— START OF DOCUMENT EXTRACT —
VPC peering can be simple and cost-effective in smaller setups. For growing multi-account platforms, Transit Gateway can offer predictable structure and centralized governance. But that’s not all.
AWS VPC peering connects two VPCs directly with no hourly fee — simple and cost-effective at small scale, but it creates an unmanageable mesh as your VPC count grows.
AWS Transit Gateway routes traffic through a central hub, charging $0.05/hour per attachment plus $0.02/GB in processing fees, but delivering centralized governance and linear scalability.
Use VPC peering for small, stable environments with fewer than five VPCs. Use Transit Gateway when you’re managing multiple accounts, shared services, or hybrid connectivity.
When comparing AWS VPC peering vs. Transit Gateway, most discussions focus on topology — point-to-point versus hub-and-spoke.
AWS VPC peering provides direct, private connectivity between VPCs. AWS Transit Gateway centralizes routing across multiple VPCs, accounts, and hybrid connections.
What’s often overlooked is how these architectures behave as they scale, and how rapidly today’s “simple” design can become tomorrow’s cost and complexity bottleneck.
So, which way do you go, and why?
In this guide, we’ll compare AWS Transit Gateway vs. AWS VPC peering across architecture, scalability, and cost behavior. Use it to help your engineers, FinOps, and finance teams make decisions grounded in both technical and economic realities.
What Does AWS VPC Peering Do?
— END OF DOCUMENT EXTRACT —
— START OF DATA SUPPLIED —
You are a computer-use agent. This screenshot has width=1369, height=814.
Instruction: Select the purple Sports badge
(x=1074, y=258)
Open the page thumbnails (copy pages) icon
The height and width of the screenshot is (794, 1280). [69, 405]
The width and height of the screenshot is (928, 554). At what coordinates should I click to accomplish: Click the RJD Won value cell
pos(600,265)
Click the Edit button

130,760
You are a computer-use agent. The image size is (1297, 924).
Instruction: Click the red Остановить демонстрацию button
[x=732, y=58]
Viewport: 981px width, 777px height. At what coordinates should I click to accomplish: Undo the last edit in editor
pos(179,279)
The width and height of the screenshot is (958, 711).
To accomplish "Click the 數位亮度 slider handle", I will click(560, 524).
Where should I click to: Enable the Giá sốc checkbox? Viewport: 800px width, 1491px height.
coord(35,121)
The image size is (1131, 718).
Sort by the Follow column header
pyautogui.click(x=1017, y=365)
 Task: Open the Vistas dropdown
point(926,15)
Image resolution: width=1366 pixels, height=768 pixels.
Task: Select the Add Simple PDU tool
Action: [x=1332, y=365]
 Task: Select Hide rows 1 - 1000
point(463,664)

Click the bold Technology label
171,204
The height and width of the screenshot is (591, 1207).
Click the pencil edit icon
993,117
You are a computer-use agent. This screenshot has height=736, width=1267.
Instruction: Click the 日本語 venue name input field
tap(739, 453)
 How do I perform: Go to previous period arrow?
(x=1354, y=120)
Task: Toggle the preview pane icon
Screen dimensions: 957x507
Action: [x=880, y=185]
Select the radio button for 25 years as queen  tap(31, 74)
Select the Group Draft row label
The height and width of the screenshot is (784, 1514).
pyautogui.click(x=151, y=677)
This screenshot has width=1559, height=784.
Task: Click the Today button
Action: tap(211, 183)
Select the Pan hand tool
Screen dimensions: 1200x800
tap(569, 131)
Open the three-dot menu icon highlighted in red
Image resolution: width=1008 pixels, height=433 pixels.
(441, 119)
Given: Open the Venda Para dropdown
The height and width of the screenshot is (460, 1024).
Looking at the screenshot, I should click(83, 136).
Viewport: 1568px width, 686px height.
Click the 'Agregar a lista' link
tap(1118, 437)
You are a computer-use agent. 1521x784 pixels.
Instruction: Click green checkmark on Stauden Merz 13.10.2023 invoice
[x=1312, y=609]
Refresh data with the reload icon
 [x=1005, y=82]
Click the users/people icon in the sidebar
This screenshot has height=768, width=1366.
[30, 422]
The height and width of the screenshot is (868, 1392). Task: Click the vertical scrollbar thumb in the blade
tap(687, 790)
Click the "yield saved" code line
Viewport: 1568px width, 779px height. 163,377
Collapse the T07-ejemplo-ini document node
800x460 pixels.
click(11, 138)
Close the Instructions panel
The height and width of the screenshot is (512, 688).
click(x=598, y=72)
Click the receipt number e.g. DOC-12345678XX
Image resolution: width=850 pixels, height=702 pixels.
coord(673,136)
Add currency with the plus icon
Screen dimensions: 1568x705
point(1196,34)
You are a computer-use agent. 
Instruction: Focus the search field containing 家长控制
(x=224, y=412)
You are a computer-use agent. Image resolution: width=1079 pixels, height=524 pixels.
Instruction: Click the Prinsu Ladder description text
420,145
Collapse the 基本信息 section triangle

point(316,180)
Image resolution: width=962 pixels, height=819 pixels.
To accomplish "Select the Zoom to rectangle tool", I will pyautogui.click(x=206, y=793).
— END OF DATA SUPPLIED —
WORK TO BE COMPLETED
In the VPC peering and Transit Gateway comparison, what hourly rate does Transit Gateway charge per attachment?

PROBLEM SOLUTION
$0.05 per hour per attachment.